“Ścinki z życia szczęśliwego człowieka” („Out-Takes from the Life of Happy Man”), reż. Jonas Mekas, 2012, 68’
W filmie wykorzystane zostały obrazy, które nie trafiły do sfilmowanych pamiętników, które Jonas Mekas stworzył w latach 1960-2000, oraz jego komentarz nagrany podczas montowania materiału. Na ekranie widzimy kadry ukazujące rodzinę, przyjaciół, miasto, podróże, zmieniające się pory roku. To rodzaj autobiograficznego, pamiętnikowego poematu, celebracji szczęścia i życia. W komentarzu zarówno powtarzają się przemyślenia dotyczące natury pamięci jak i wiary w ocalającą moc taśmy filmowej.

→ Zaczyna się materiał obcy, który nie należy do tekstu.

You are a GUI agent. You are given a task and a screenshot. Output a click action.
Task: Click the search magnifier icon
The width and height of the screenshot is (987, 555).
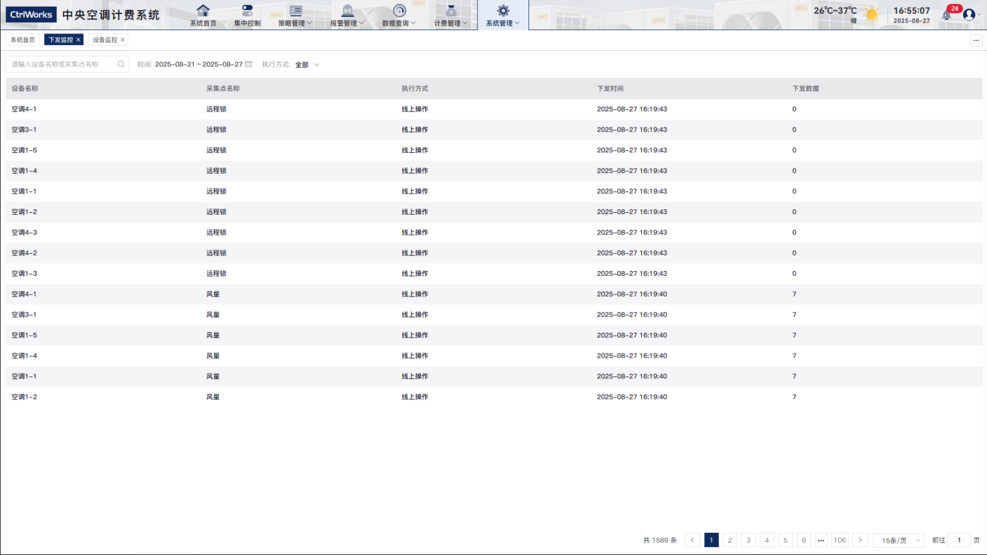click(x=121, y=64)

„Moje obrazy są moimi wspomnieniami. Nie, nie, nie, to nie wspomnienia! Wszystko, co widzicie, jest realne. Każdy obraz, każdy szczegół - wszystko jest realne. Wszystko jest realne i... to nie wspomnienie. To nie ma już nic wspólnego z moimi wspomnieniami. Wspomnienia odeszły, ale obrazy są tu” – słyszymy w „Ścinkach z życia szczęśliwego człowieka”.
Z filmu na film artysta “poszukiwał tych właśnie »chwil«, »momentów«, w których odsłania się transcendentny porządek, i możliwości ich uchwycenia. Mekas uwalnia obrazy, staje się coraz mniej selektywny, przyznaje się do swojej bezsilności wobec rozumienia świata i ludzi. Odstępuje od trudu opowiadania o sobie i porządkowania przeszłości na rzecz kontemplacji” – pisze o wcześniejszym filmie Jonasa Mekasa „I Was Moving Ahead Occasionally I Saw Brief Glimpses of Beauty” („Kiedy szedłem przed siebie, widziałem krótkie mgnienia piękna”, 2000) Magdalena Podsiadło.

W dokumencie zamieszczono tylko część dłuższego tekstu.